Of course, Shortbus' greatest flaw is that the characters within the film ARE already identified, mainly by their own sexual hang-ups. Sofia (Sook-Yin Lee) is pre-orgasmic, James (Paul Dawson) won't let his boyfriend Jamie (PJ DeBoy) fuck him, Severin (Lindsay Beamish) has to spank rich boys in order to stay in New York. It stands as a minor setback ultimately, as the struggles to break these concrete identities is where the characters attempt to actually find themselves and each other.
Its second, nearly damning flaw is that the characters' struggles demand so much empathy from the audience that the film's power risks evaporating in the hands of the sexually well-adjusted and romantically satisfied. It perhaps says quite a bit about me and my friends that Shortbus resonated so deeply. Not to call anyone's personal insecurities out, but the parallels were astounding. He won't let his boyfriend fuck him for whatever reason, she's been faking her orgasms for years, he's whoring himself in some way in order not to have to return to the Midwest. The sentiments were certainly shared by many, but I wonder about the rest of the people who saw the film, the individuals who might have been unable to give a shit about other people's sex problems or, contrarily, might have been, if timed properly, one of the film's many "sextras."
Despite its flaws, Shortbus does capture a sentiment more universal that being unable to make your lover cum. Though I don't recall gay marriage ever directly referenced, Shortbus' pansexual collective strives for something greater: the recognition of the failures in heteronormatively structured relationships and the (often failed, but still admirable) attempts to contest those tired notions. Unfortunately, there arises a third flaw, all of which surrounds the unnecessary Caleb (Peter Stickles), the only central person in the film whose purpose beyond directly affecting another character is nil.

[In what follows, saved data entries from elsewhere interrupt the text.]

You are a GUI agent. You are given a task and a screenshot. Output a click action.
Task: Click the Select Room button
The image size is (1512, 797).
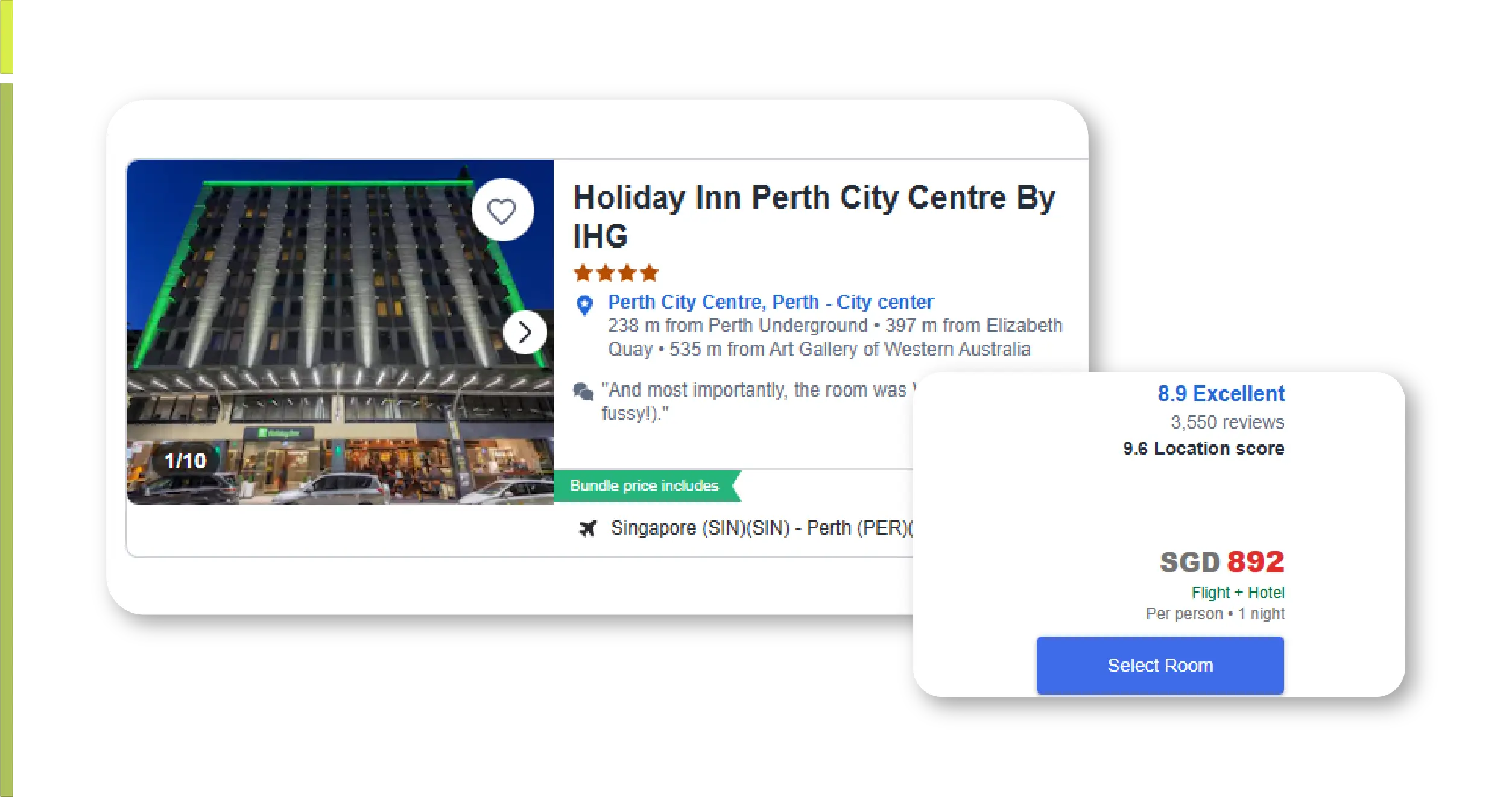click(1160, 665)
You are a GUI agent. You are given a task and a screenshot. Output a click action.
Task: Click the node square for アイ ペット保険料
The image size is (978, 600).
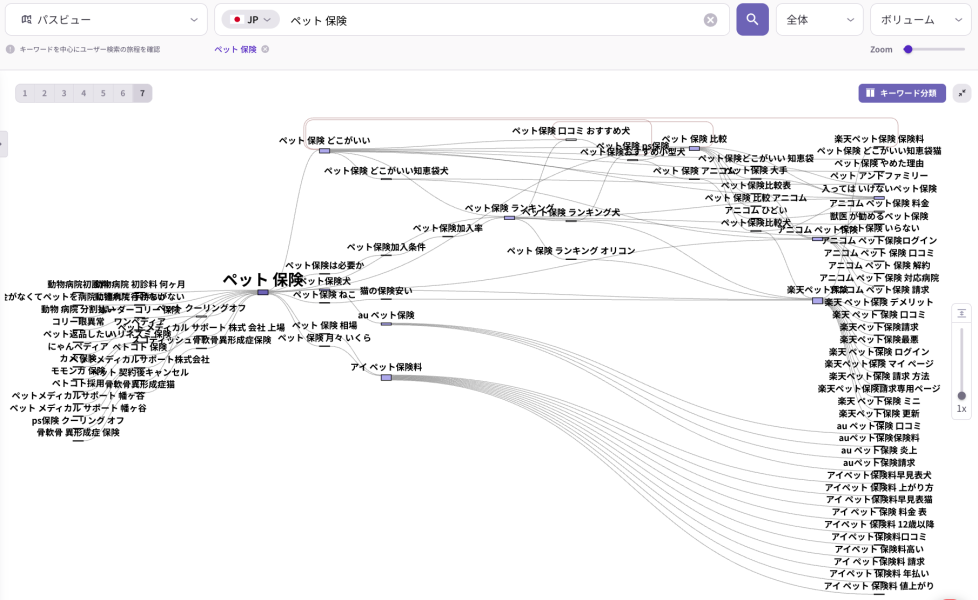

Mitchell makes the mistake of allowing easy resolutions for all the fags, which, whether it's a change of pace or not, still feels cheap. He leaves the more confounding emotions to the two (kinda) straight women who find a temporary emotional and sexual balance during the film's closing blackout. For all the problems I address with Shortbus, you might ask why I've even included it on the Decade List. Shortbus succeeds in a way most films don't, and that's in capturing that tiny window of feelings, ambitions, anxieties within its geographical and generational boundaries. I'll never deny that my feelings toward Shortbus are extremely selfish, but seeing the film in the city it so endearingly illustrated, in pastel model form with Animal Collective and The Hidden Cameras whirling with the camera, Shortbus is by equal measure a relic of myself.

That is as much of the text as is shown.